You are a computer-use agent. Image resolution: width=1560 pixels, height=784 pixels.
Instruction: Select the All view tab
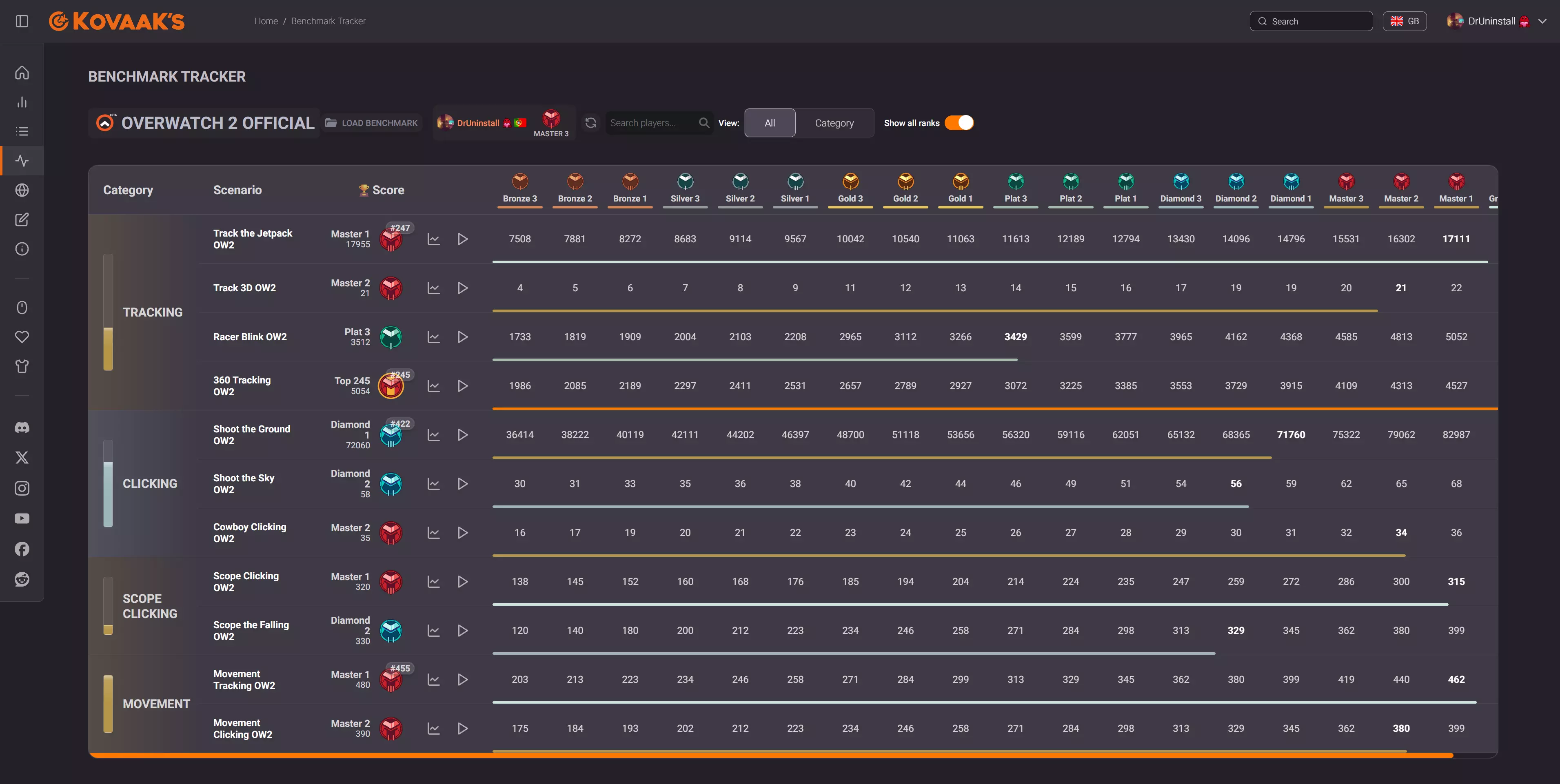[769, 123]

# # # # #

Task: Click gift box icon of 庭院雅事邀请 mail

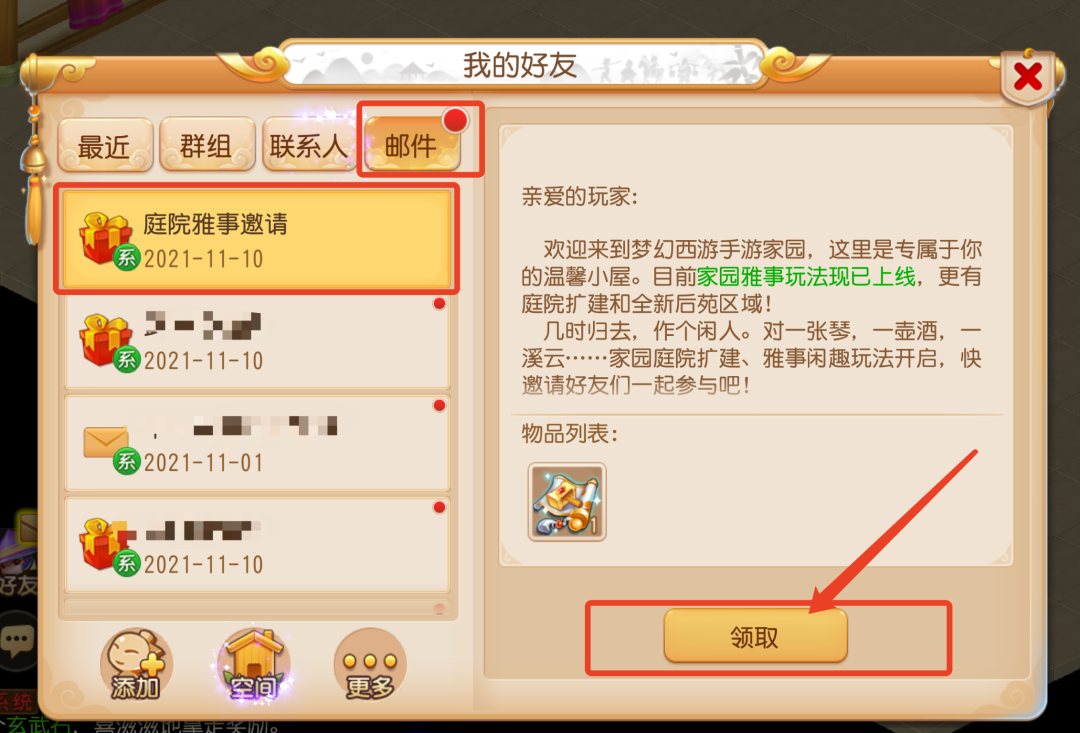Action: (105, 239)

# # # # #

-- What is asked --
From the material above, pull out each line containing the string "resolution". Treat the match as case-sensitive.

-- Written response --
You are a computer-use agent. Image resolution: width=1560 pixels, height=784 pixels.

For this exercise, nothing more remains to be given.